Investment Clock insights

I cannot stress too much that Britain is part of Europe – and always will be


Trevor Greetham

27 June 2016

Boris Johnson sheds some light on how he sees Brexit in an article in today's Daily Telegraph (please click here to view the link). Citing the fact the vote was close and thus not a mandate for total disengagement from Europe, he argues for:

1. Full access to the common market
2. Free movement for British people to travel and work in the EU
3. A points-based immigration system for flow in the other direction
4. No European laws
5. A substantial sum of money not sent to Brussels "which could be spent on priorities like the NHS"

As a negotiating position this is a start, but not one that will convince many people in the rest of Europe as it appears to be the equivalent of having your cake and eating it.

Switzerland has no access to the common market for services including banking and must rely on bilateral deals. Norway has to abide by free movement of people and still makes a contribution to EU funds.

As a member of the European Economic Area, Norway has access to the common market but has to implement about 3/4 of EU laws, although having no vote in how they are arrived at. It's the same status as Liechstenstein - and Iceland, with whom England may get a chance to compare notes after tonight's football match.

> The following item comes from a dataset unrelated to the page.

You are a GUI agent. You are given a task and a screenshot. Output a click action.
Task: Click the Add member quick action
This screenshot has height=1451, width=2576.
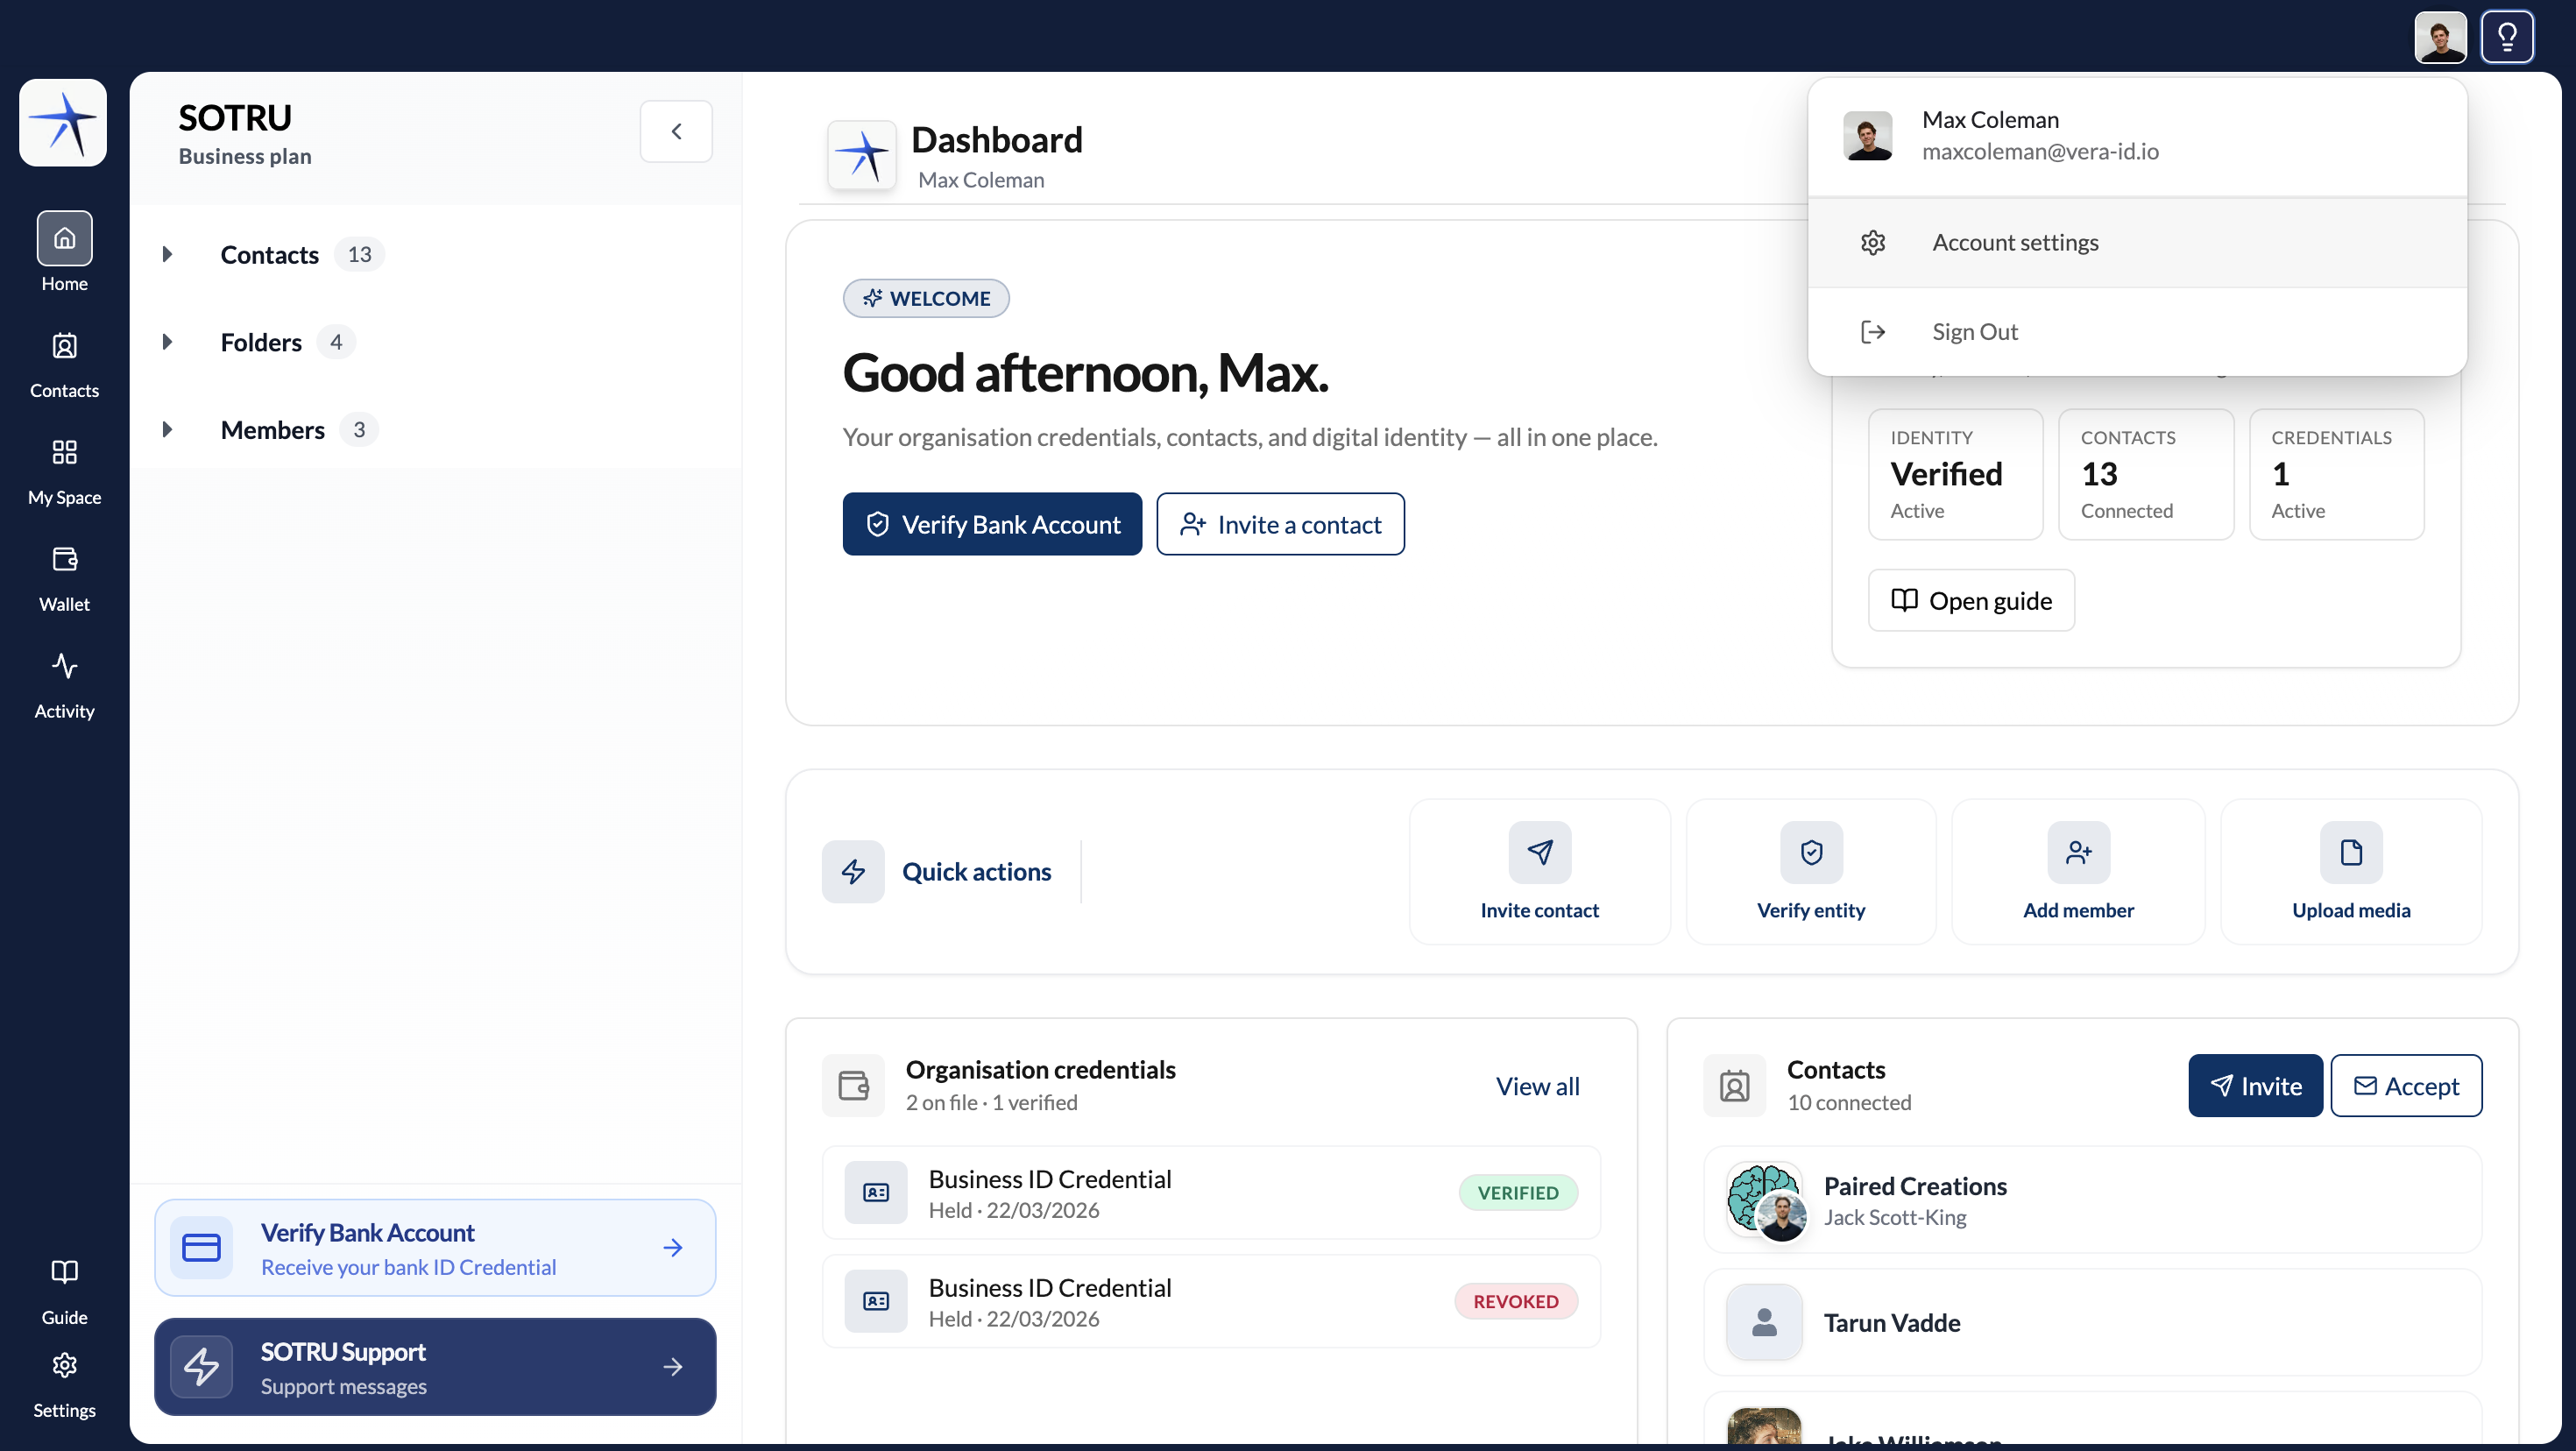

Johnson adds a comment for the markets: "At home and abroad the negative consequences are being wildly overdone and the upside is being ignored. The stock market is way above its level of last autumn; the pound remains higher than it was in 2013 and 2014."

Presumably versus the euro. Versus the dollar it's at a 30 year low.

We expect uncertainty to persist for weeks to come, particularly as none of the key players are in a hurry to trigger Article 50, the formal exit procedure from the EU.

Perhaps the strategy is to negotiate an enhanced status within the EU and put that to another vote. Perhaps there will need to be a General Election. Meanwhile we expect uncertainty to weigh on UK growth and the pound, though there will be some good opportunities in global equity markets. The emerging markets, for example, stand to benefit from looser US monetary policy and it's hard to argue that the constitutional crisis in the UK is a big problem for China.

The value of investments and the income from them is not guaranteed and may go down as well as up and investors may not get back the amount originally invested. The views expressed are the author’s own and do not constitute investment advice.